## Extracted records
···
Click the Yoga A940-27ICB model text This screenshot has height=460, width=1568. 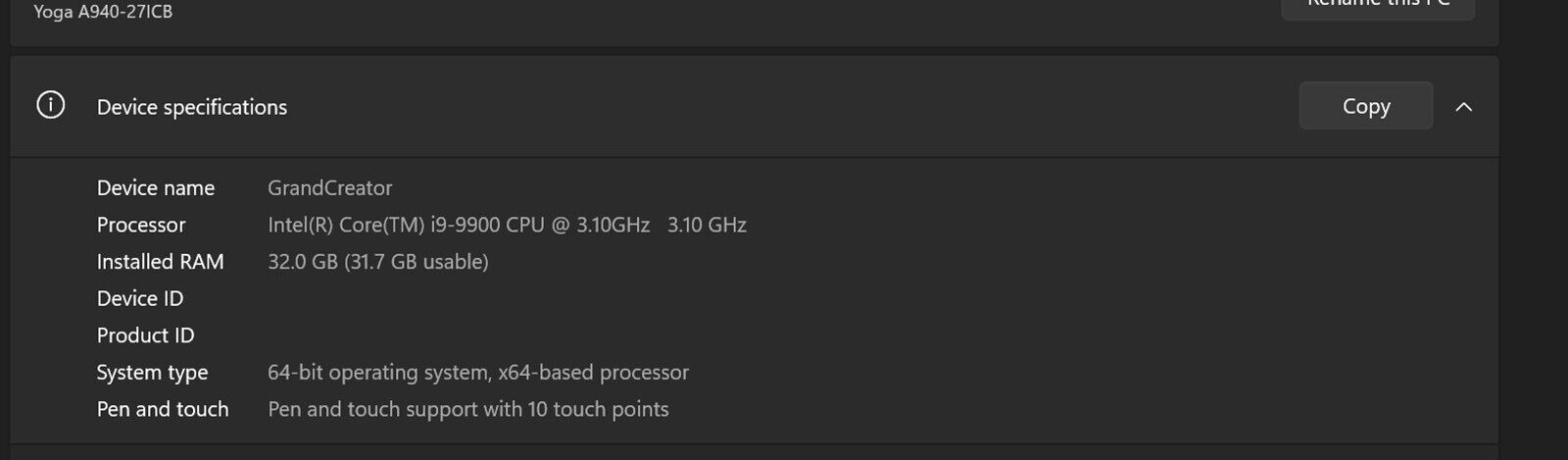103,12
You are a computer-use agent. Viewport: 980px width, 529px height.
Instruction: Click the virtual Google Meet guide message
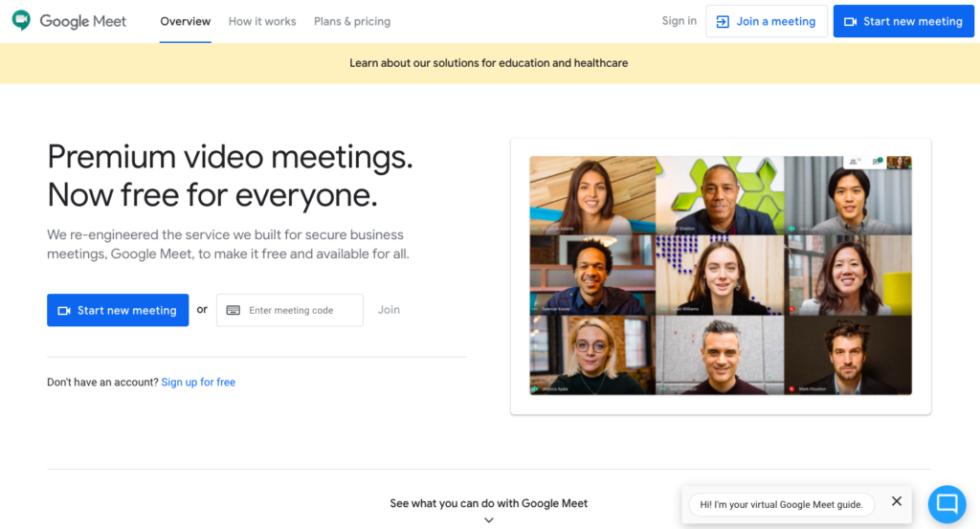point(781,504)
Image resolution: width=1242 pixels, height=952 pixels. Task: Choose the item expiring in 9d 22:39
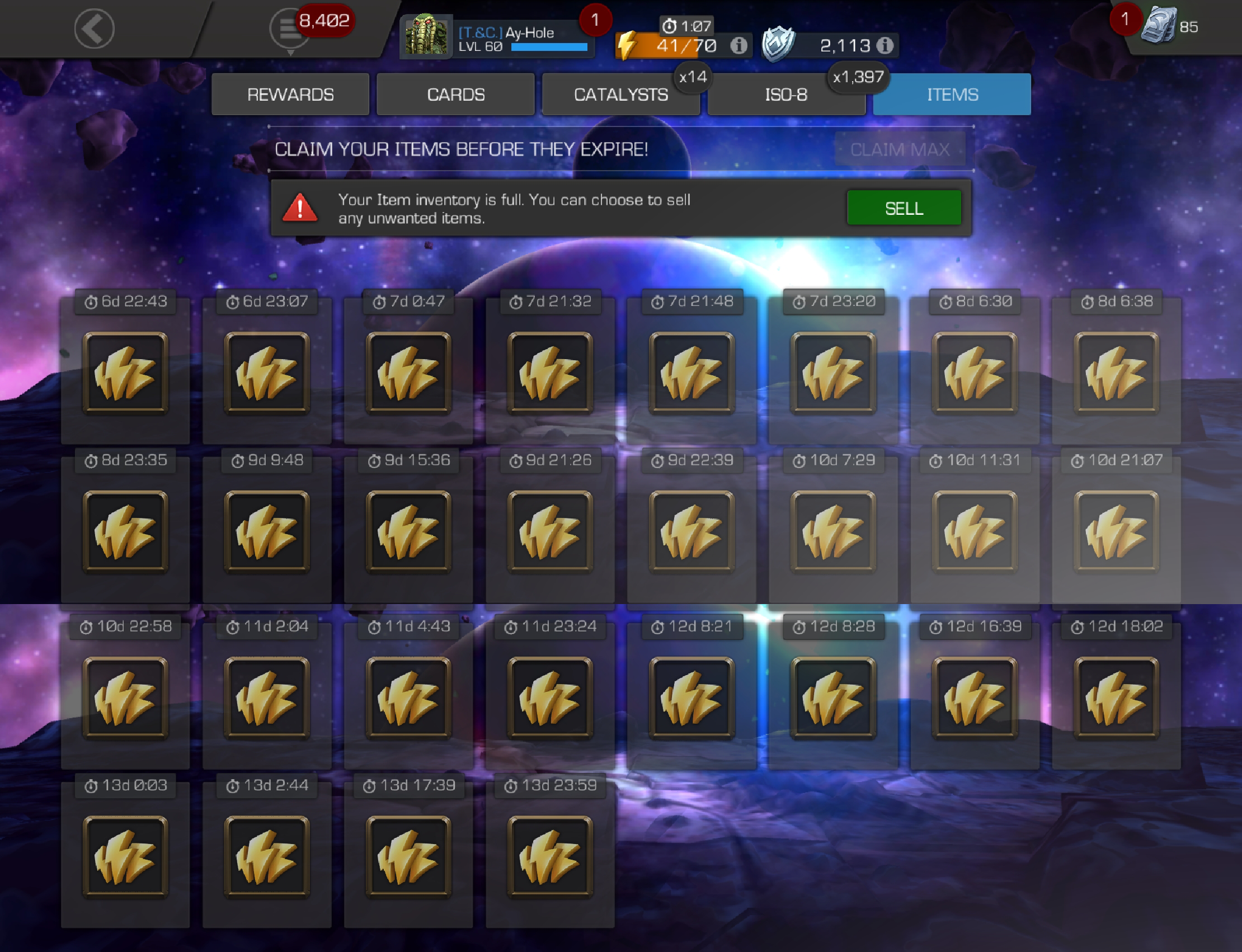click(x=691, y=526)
···
## Assignment
With the line containing "You are a computer-use" as the first line and the last line of the listing as the final one, reproduce that span exactly, without pictures.

## The answer
You are a computer-use agent. Viewport: 980px width, 529px height.
Instruction: Click the virtual Google Meet guide message
point(781,504)
Image resolution: width=1242 pixels, height=952 pixels. Task: Choose the item expiring in 9d 22:39
click(x=691, y=526)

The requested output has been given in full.